• **THE TASK**: Copy the softswitch passage word for word, from "In comparison, today's" to "offers much more.".

##### PAGE EXTRACT #####

APPLICATIONS-ENABLED SOFTSWITCH
Today, one platform that has the capability to offer new enhanced services
business models and integrate broadband with voice has emerged and is
available. That platform, the applications-enabled softswitch, has the
promise to increase profits and create loyal customers, enabling service
providers to deliver more revenue-generating services. The
applications-enabled softswitch is unlike early softswitches, which
focused on handling functions such as Internet offload, routing data
(modem) calls from the public network to an IP network, cost-effectively
freeing up the public network for voice. Some softswitches were also used
for IP trunking, enabling transport (dial tone) at a reduced cost, but
they didn't give service providers any new opportunities for significantly
new business models or for growth in revenue or market share.
In comparison, today's more robust applications-enabled softswitches
sit at the edge of the network and serve as a platform for delivery of
last-mile enhanced services to the end user. The applications-enabled
softswitch solves very specific business objectives for the service
provider and creates the platform needed for growth. It can operate
independently of the Class 5 infrastructure or can augment legacy Class 5
switches and in the process provides the expected benefit -- cost
reduction via packet-based transport. But it also offers much more.
With a robust applications-enabled softswitch, service providers can
immediately roll out a pre-packaged superset of Class 5 features using a
hosted, value-added services model and immediately begin to generate new
sources of revenue. The applications-enabled softswitch assumes a
distributed environment so that it provides the ability to scale easily,
adapt to changing business demands and requirements for expansion, and
allows service providers to develop and deploy a wide range of new
value-added services. Lastly, it enables "e-provisioning,"
giving small and medium-sized business users the ability to provision
their own lines via a browser-based portal, reducing the demands for
customer support and simplifying the management of telephony for the user
and the service provider.
The applications-enabled softswitch platform has five logical
architectural layers: PSTN softswitch, applications and service execution,
subscriber device management, service creation, and provisioning portal.

##### DATA #####

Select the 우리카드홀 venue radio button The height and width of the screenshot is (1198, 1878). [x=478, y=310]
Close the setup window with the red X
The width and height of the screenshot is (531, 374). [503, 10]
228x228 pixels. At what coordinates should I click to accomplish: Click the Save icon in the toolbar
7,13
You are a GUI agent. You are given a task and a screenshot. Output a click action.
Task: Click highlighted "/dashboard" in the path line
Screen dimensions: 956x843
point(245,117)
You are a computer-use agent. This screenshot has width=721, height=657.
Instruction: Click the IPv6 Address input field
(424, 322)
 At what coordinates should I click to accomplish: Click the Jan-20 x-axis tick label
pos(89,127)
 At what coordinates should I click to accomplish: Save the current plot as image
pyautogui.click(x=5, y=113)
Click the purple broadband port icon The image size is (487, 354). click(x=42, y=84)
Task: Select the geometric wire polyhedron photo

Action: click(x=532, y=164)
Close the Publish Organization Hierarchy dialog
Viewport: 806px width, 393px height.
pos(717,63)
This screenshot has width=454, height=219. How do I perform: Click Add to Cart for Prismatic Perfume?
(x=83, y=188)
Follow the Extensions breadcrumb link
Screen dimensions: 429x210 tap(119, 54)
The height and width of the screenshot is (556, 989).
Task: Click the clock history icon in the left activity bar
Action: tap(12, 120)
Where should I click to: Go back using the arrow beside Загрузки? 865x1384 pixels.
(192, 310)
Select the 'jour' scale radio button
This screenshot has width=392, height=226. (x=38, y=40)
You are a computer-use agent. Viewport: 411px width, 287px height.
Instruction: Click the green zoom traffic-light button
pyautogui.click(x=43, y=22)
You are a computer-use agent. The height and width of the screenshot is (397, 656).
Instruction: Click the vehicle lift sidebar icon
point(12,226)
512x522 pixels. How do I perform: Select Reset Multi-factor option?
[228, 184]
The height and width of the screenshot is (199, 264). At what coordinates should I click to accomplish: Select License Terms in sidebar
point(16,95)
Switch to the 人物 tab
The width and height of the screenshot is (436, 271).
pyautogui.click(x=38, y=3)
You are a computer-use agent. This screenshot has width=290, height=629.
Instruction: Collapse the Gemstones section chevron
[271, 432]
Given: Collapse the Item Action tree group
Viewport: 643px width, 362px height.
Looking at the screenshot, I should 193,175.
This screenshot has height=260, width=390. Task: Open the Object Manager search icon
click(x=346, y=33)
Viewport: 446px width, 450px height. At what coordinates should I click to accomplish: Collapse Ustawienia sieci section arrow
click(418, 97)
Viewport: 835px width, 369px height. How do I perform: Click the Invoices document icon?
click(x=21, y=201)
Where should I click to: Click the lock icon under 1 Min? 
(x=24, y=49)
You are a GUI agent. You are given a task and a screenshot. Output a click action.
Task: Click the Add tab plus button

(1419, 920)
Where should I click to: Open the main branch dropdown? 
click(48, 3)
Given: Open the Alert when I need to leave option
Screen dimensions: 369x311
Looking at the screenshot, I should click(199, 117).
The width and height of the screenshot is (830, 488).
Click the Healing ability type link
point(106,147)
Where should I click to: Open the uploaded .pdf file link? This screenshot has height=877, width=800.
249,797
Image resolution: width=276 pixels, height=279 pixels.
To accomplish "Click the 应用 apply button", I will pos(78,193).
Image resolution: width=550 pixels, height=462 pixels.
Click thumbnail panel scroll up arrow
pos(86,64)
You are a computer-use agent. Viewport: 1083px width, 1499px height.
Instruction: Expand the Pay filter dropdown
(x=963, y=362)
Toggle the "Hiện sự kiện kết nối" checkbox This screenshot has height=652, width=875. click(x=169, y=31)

#####

• **SOLUTION TO THE EXERCISE**:
In comparison, today's more robust applications-enabled softswitches
sit at the edge of the network and serve as a platform for delivery of
last-mile enhanced services to the end user. The applications-enabled
softswitch solves very specific business objectives for the service
provider and creates the platform needed for growth. It can operate
independently of the Class 5 infrastructure or can augment legacy Class 5
switches and in the process provides the expected benefit -- cost
reduction via packet-based transport. But it also offers much more.